Komisja Europejska poinformowała rząd Węgier, że poczynione przez niego ograniczenia w sprawie zasiadania polityków i urzędników w radach fundacji nadzorujących węgierskie uniwersytety nie są wystarczające, aby odblokować finansowanie w ramach programu Erasmus+ i Horyzont Europa - poinformował opozycyjny dziennik „Nepszava”, powołując się na źródła w Brukseli.

"Węgierska oferta okazała się słaba: nie wystarczy usunąć ministrów, sekretarzy stanu, zastępców sekretarzy stanu, komisarzy ministerialnych i dyrektorów politycznych z rad fundacji i kierowanych przez nie instytucji edukacyjnych" - napisał dziennik. Z funkcji musieliby ustąpić również posłowie czy członkowie różnych organów regulacyjnych - dodał.
KE ma również inne zdanie m.in. na temat kadencji członków takich rad; chciałaby ograniczenia ich do dwóch czteroletnich, a nie dwóch sześcioletnich, jak proponuje Budapeszt.

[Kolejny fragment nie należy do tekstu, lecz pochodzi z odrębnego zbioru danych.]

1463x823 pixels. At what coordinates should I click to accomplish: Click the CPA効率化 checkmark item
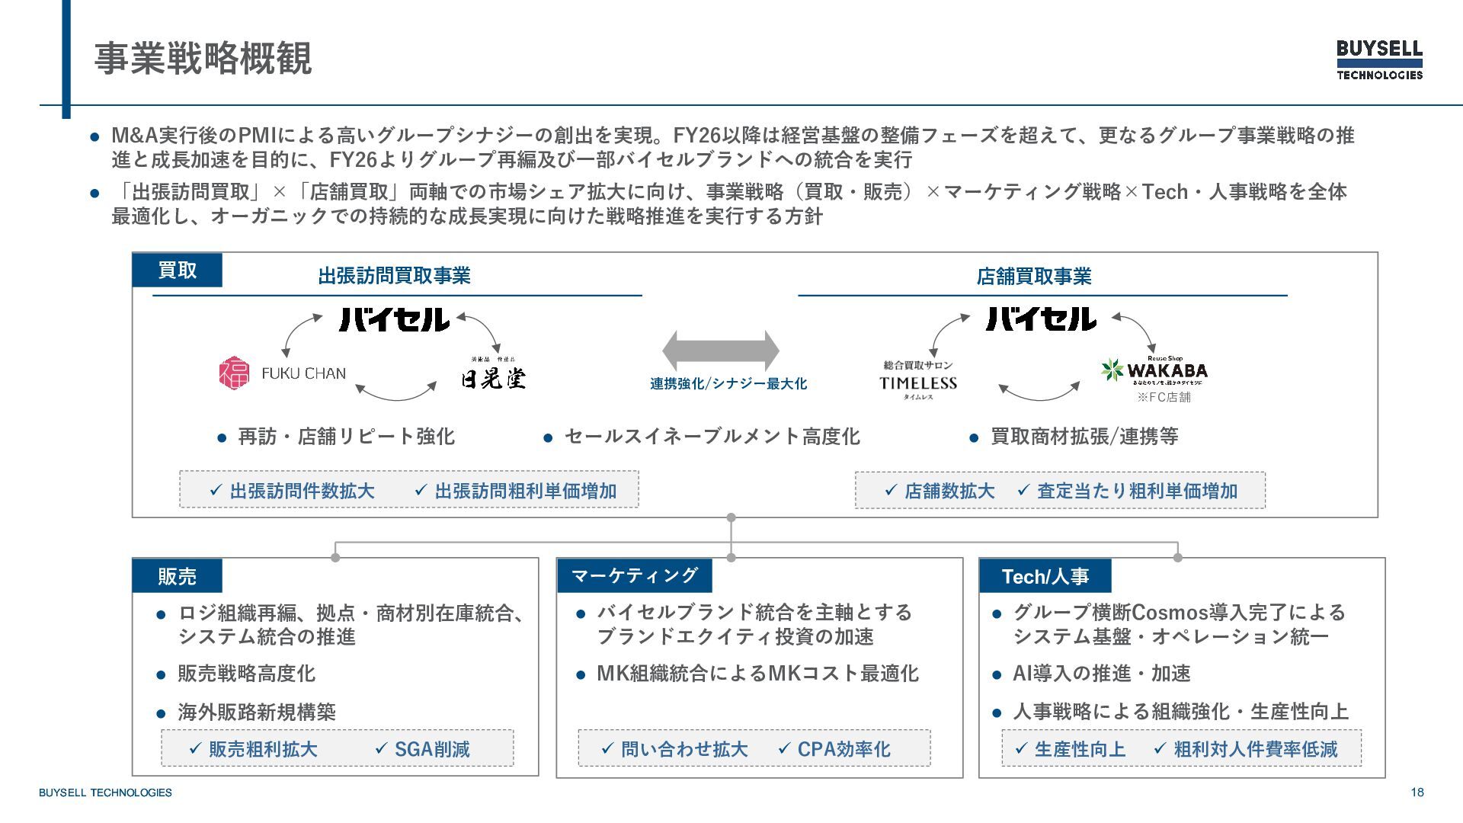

"Bruksela chce także, aby wolne miejsca były obsadzane przez osoby, które zostały nominowane i powołane na podstawie jasnych i jednoznacznych kryteriów, a nie w sposób improwizowany" - dodaje "Nepszava".

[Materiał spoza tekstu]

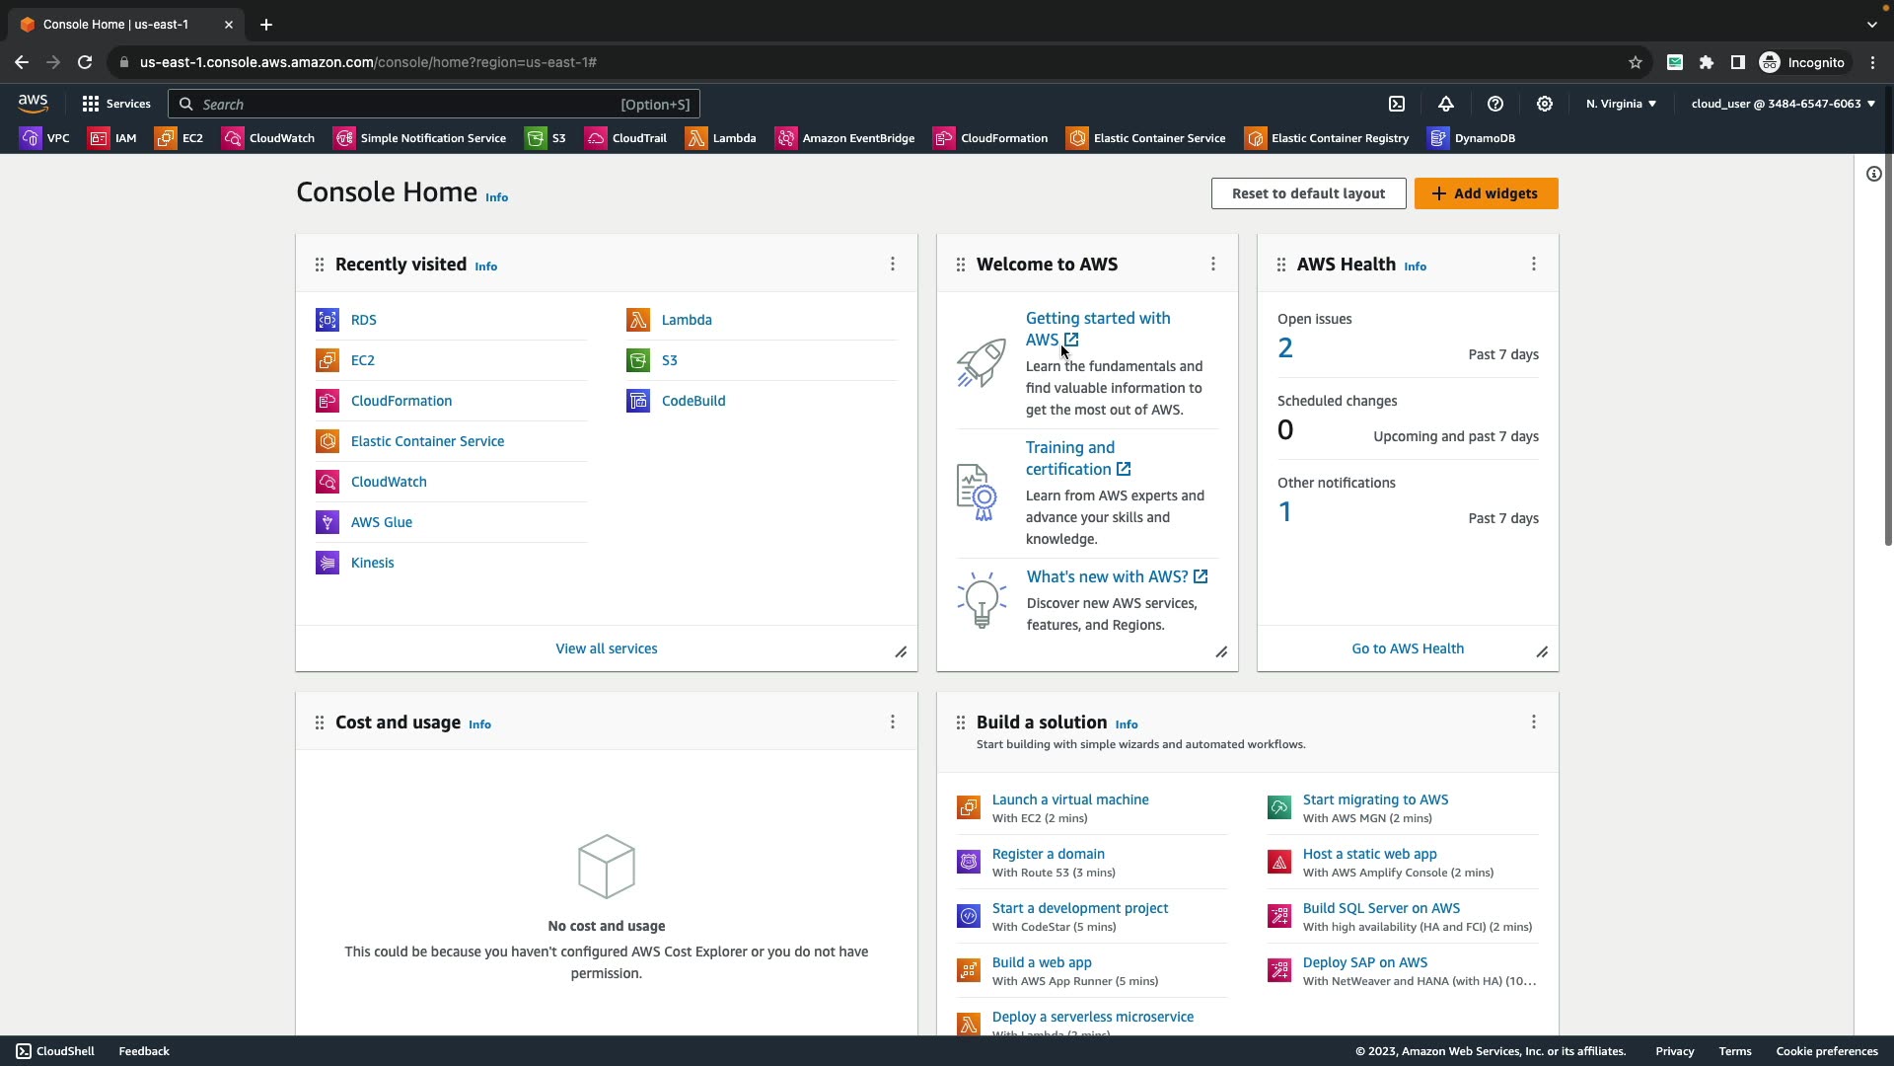Click Reset to default layout button
The width and height of the screenshot is (1894, 1066).
(1308, 193)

Na początku stycznia dziennik poinformował, że uczelnie publiczne na Węgrzech nie będą mogły korzystać z finansowania programu wymiany Erasmus+ oraz programu dotyczącego badań naukowych i innowacji Horyzont Europa. Decyzję w tej sprawie podjęli w połowie grudnia 2022 roku ministrowie finansów państw UE, zgłaszając zastrzeżenia do procedur zarządzania publicznymi uczelniami wyższymi na Węgrzech.